Séparation des données
Bien que Seafile ne participe pas aux opérations quotidiennes de SeaTable, il joue un rôle clé en développant la plate-forme de base de données de Guangzhou, une configuration courante parmi les entreprises technologiques mondiales qui souhaitent exploiter les ingénieurs chinois abordables et de qualité.
«L’équipe chinoise nous donne un logiciel… que tout le monde peut télécharger depuis Internet, depuis le référentiel, et nous, l’équipe allemande, gérons avec cela. Le référentiel est un peu comme la ligne de séparation. Tout de ce côté du référentiel est géré par Jonathan et Daniel et tout de ce côté est géré par nous », a expliqué Ralf.
Un référentiel, en programmation informatique, est un stockage numérique centralisé que les développeurs utilisent pour apporter et gérer les modifications apportées au code source d’une application.
La version SaaS de SeaTable est entièrement exploitée par la coentreprise allemande et stocke les données en Europe.
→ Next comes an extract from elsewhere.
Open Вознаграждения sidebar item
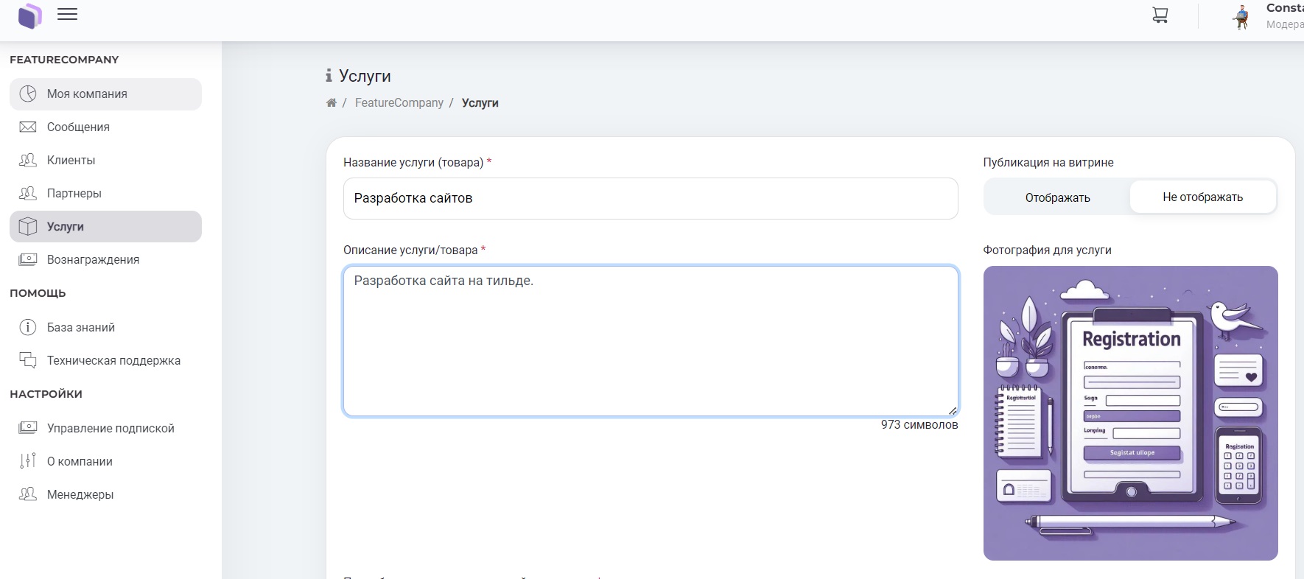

Toutes les personnalisations et tous les services ont lieu dans son bureau allemand, qui gère tout, depuis l’installation du logiciel, l’exécution des mises à niveau, la gestion des sauvegardes, le dépannage, la lecture et l’interprétation des journaux, jusqu’à l’optimisation des performances du système.
« Les gestionnaires du système sont des ressortissants allemands ou des ressortissants européens. Outre le fait que SeaTable est développé en Chine, il est à peu près aussi européen que possible », a ajouté le fondateur. « C’est ironique que nous ayons tous du matériel fabriqué en Chine… mais les logiciels chinois ont une position difficile en Europe. »
Les frères allemands ont admis que la méthode de marketing de SeaTable n’est pas la « plus sûre ». Alors que certains clients sont d’accord avec ses racines chinoises, d’autres, dont un ministère en France, ont des réserves sur les logiciels originaires de Chine. Mais cette approche proactive conduit parfois à des discussions amicales sur de nouvelles formes de collaboration transfrontalière qui tirent parti du développement de logiciels en Chine d’une part et des efforts de localisation dans les pays cibles d’autre part.
« Certains clients à qui je parle sont totalement inconscients de l’origine chinoise de SeaTable et c’est moi qui le leur révèle. Nous ne voulons pas nous engager dans des discussions, puis à la toute fin, on se dit que SeaTable est chinois, puis ils disent, écoutez, vous auriez dû nous le dire plus tôt », a déclaré Ralf.
«Nous sommes donc très proactifs à ce sujet et de nombreux clients trouvent cela intéressant car, au début des années 2000, le modèle typique de coentreprise était que des entreprises européennes et américaines se rendaient en Chine et cherchaient un partenaire chinois pour développer leur activité en Chine. Maintenant, nous sommes un exemple d’une entreprise chinoise venant en Europe pour former une coentreprise. Les gens se rendent compte que oh, c’est vraiment intéressant, alors ils sont curieux d’en savoir plus à ce sujet.